GIF of the day: #leaving #sad #wanttostay

Of close suburbs and distant apartment buildings

Today we tried to once again escape the city centre. Taking the tram we reached our first stop: Rahova in the south-west of Bucharest. Located just around the corner of the parliament, the district is still seen as a suburb by the people of Bucharest – even though it’s just 20 minutes away from Piața Unirii and the city centre on foot, actually starting right behind the “House of the People” and stretching to the borders of the city in the South.



Rahova is a residential district that had been described to us as a sort of  low-income neighbourhood – not as bad as Ferentari, which some of our interview partners had called “the ghetto of Bucharest” – but still quite different from the city centre.
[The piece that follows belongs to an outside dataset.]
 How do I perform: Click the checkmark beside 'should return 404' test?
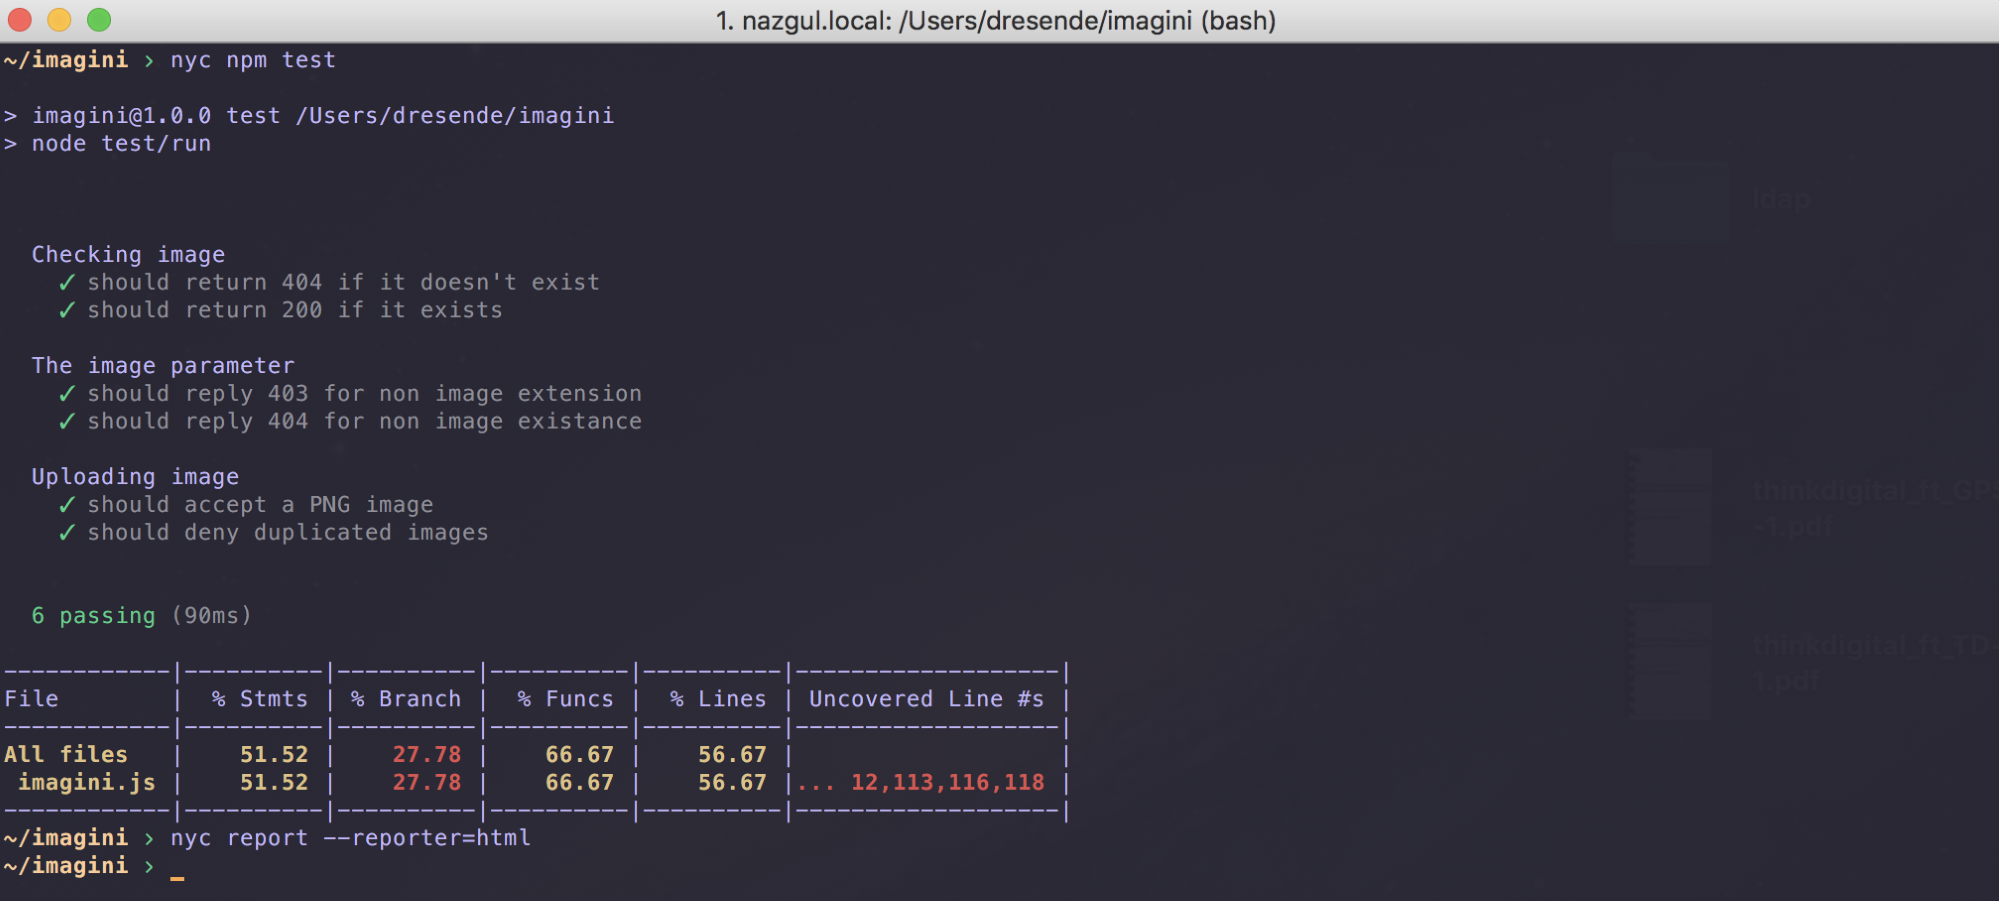pos(67,283)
On our way into the area, looking out the tram window, we noticed huge apartment buildings lining the main street of the area. Getting off the tram close to the border of the city, we were greeted by many little shops, men watching the streets, and single family houses. We decided to get coffee and explore the area.



The neighbourhood offers both pretty houses and neglected buildings but due to caring people who are gardening and running their businesses Rahova leaves a good impression on us. After strolling around for a while, we were getting closer to the big apartment blocks around the main street. Once again we noticed some in-between spaces crowded with cars and fenced green spots, most, if not all of them unused because of the fences and because they were full of trash.



Arriving at the other side of the district, the part which is closest to the ‘House of the People’ we stopped by ‘The Ark’ for lunch, a building that was supposed to be a hub for cultural industries and attract the middle class but didn’t quite take off. Right vis-à-vis is a famous flower market that is an interesting contrast to this hipster-ish building: On this side of the street there were many people on the streets, having barbecues, cutting flowers, selling handcrafts, and someone, all of a sudden, threw a bottle out of a window of a run-down building.

On our way to our next stop we passed by the construction site of the Romanian People’s Salvation Cathedral, blocking our way to the metro and planned to be even bigger than Ceaușescu’s “House of the People” next to it.

This was also the moment we realised that the “House of the People” acts as an enormous barrier to the city centre because when we tried to reach the next metro stop, Parcul Izvor, to get to our second district of the day, we had to go all around it and the construction site of the cathedral to get there.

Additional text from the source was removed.